DIRECTIONS FOR THIS TASK: Rewrite the entries beginning at the line that has "Click pregnancy test mark on cycle day 29" and stopping after the last entry, with "screenshot" swapped for "screen capture" and nothing else changed. Give only those lines.
··· DATASET ROWS ···
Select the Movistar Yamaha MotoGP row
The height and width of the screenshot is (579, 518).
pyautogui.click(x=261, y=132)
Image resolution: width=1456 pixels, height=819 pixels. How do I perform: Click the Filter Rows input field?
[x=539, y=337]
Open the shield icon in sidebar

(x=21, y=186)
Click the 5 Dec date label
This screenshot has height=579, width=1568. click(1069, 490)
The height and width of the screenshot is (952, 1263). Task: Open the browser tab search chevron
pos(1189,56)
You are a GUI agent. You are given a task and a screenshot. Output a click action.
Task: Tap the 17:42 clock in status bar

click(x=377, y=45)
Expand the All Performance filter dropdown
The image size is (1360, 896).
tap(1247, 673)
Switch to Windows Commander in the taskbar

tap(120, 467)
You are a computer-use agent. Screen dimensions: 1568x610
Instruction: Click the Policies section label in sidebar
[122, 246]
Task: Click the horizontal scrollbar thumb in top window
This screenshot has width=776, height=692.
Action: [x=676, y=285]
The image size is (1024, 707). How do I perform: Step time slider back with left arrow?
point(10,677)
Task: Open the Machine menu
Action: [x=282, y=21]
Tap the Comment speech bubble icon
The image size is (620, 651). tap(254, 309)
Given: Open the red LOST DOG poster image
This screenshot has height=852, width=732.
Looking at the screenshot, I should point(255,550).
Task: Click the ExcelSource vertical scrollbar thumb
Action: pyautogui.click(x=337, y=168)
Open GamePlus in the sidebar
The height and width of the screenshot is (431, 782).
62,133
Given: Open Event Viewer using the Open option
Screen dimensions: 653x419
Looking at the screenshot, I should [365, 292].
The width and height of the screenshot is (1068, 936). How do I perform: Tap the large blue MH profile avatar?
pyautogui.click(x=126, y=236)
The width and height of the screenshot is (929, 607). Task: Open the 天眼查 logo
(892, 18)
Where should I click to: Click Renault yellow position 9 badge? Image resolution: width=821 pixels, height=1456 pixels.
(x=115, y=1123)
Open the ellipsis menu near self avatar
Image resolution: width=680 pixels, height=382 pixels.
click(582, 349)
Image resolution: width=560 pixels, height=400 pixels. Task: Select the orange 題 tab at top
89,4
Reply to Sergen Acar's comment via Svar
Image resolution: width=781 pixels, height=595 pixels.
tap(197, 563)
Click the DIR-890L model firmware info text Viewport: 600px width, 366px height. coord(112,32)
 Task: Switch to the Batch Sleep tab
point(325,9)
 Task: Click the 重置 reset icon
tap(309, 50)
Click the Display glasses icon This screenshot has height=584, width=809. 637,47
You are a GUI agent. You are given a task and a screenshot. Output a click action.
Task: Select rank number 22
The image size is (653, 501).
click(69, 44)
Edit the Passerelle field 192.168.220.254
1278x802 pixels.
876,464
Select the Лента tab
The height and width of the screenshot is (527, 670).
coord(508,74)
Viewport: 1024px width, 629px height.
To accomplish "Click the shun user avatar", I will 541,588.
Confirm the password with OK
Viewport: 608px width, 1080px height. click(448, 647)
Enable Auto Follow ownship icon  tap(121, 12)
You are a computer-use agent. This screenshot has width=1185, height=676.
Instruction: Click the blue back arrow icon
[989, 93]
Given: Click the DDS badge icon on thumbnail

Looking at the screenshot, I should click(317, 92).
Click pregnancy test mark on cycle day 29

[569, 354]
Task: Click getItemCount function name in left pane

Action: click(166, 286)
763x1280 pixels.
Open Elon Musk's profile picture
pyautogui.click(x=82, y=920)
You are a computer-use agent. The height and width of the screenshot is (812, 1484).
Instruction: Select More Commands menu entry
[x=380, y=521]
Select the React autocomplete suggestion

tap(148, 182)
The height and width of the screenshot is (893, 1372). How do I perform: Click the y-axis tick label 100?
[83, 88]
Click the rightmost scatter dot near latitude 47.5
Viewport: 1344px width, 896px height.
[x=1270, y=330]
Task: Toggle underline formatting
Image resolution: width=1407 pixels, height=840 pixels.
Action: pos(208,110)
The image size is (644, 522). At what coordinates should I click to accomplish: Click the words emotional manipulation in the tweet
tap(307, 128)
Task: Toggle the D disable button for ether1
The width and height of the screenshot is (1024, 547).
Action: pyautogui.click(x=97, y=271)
···
EXPECTED ANSWER:
Click pregnancy test mark on cycle day 29

[569, 354]
Task: Click getItemCount function name in left pane

Action: click(166, 286)
763x1280 pixels.
Open Elon Musk's profile picture
pyautogui.click(x=82, y=920)
You are a computer-use agent. The height and width of the screen capture is (812, 1484).
Instruction: Select More Commands menu entry
[x=380, y=521]
Select the React autocomplete suggestion

tap(148, 182)
The height and width of the screen capture is (893, 1372). How do I perform: Click the y-axis tick label 100?
[83, 88]
Click the rightmost scatter dot near latitude 47.5
Viewport: 1344px width, 896px height.
[x=1270, y=330]
Task: Toggle underline formatting
Image resolution: width=1407 pixels, height=840 pixels.
Action: pos(208,110)
The image size is (644, 522). At what coordinates should I click to accomplish: Click the words emotional manipulation in the tweet
tap(307, 128)
Task: Toggle the D disable button for ether1
The width and height of the screen capture is (1024, 547).
Action: pyautogui.click(x=97, y=271)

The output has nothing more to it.